Dataset content =>
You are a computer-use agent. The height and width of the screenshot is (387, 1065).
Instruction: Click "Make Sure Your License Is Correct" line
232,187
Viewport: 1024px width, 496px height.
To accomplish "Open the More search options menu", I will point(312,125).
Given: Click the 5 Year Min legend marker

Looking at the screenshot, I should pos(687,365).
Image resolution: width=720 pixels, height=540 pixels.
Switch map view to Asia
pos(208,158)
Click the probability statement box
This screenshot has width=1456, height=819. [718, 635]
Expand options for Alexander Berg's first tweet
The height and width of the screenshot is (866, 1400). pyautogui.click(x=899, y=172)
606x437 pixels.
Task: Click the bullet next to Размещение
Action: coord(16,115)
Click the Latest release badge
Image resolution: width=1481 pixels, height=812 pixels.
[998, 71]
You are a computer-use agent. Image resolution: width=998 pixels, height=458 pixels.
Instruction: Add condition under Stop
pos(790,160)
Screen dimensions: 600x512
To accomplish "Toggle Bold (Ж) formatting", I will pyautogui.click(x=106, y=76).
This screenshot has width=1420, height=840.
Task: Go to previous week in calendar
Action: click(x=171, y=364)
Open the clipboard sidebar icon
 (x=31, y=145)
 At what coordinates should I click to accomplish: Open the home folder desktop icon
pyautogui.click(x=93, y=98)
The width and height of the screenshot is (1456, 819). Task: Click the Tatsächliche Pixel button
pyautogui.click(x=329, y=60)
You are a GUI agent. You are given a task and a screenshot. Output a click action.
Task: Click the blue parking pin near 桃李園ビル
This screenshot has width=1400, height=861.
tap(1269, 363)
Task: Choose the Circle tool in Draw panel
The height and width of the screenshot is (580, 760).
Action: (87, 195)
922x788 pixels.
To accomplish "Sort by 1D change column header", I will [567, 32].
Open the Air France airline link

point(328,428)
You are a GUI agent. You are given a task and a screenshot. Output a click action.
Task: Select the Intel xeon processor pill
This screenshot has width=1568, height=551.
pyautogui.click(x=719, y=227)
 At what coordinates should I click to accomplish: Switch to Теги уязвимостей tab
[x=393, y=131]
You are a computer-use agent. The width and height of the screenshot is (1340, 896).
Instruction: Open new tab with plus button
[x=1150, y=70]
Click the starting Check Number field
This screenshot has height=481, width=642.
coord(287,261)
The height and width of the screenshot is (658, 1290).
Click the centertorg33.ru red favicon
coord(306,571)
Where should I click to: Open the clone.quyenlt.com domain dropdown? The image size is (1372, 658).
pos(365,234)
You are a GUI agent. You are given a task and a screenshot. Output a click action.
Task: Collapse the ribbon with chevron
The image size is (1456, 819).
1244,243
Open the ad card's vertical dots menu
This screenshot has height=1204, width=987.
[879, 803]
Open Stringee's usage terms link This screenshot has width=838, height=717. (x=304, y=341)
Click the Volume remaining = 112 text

Problem => Retype the rows exactly, starting with the first line of the rows and going on through the line that contains "pyautogui.click(x=329, y=60)".

Correct result =>
You are a computer-use agent. The height and width of the screenshot is (387, 1065).
Instruction: Click "Make Sure Your License Is Correct" line
232,187
Viewport: 1024px width, 496px height.
To accomplish "Open the More search options menu", I will point(312,125).
Given: Click the 5 Year Min legend marker

Looking at the screenshot, I should pos(687,365).
Image resolution: width=720 pixels, height=540 pixels.
Switch map view to Asia
pos(208,158)
Click the probability statement box
This screenshot has width=1456, height=819. [718, 635]
Expand options for Alexander Berg's first tweet
The height and width of the screenshot is (866, 1400). pyautogui.click(x=899, y=172)
606x437 pixels.
Task: Click the bullet next to Размещение
Action: coord(16,115)
Click the Latest release badge
Image resolution: width=1481 pixels, height=812 pixels.
[998, 71]
You are a computer-use agent. Image resolution: width=998 pixels, height=458 pixels.
Instruction: Add condition under Stop
pos(790,160)
Screen dimensions: 600x512
To accomplish "Toggle Bold (Ж) formatting", I will pyautogui.click(x=106, y=76).
This screenshot has width=1420, height=840.
Task: Go to previous week in calendar
Action: click(x=171, y=364)
Open the clipboard sidebar icon
 (x=31, y=145)
 At what coordinates should I click to accomplish: Open the home folder desktop icon
pyautogui.click(x=93, y=98)
The width and height of the screenshot is (1456, 819). Task: Click the Tatsächliche Pixel button
pyautogui.click(x=329, y=60)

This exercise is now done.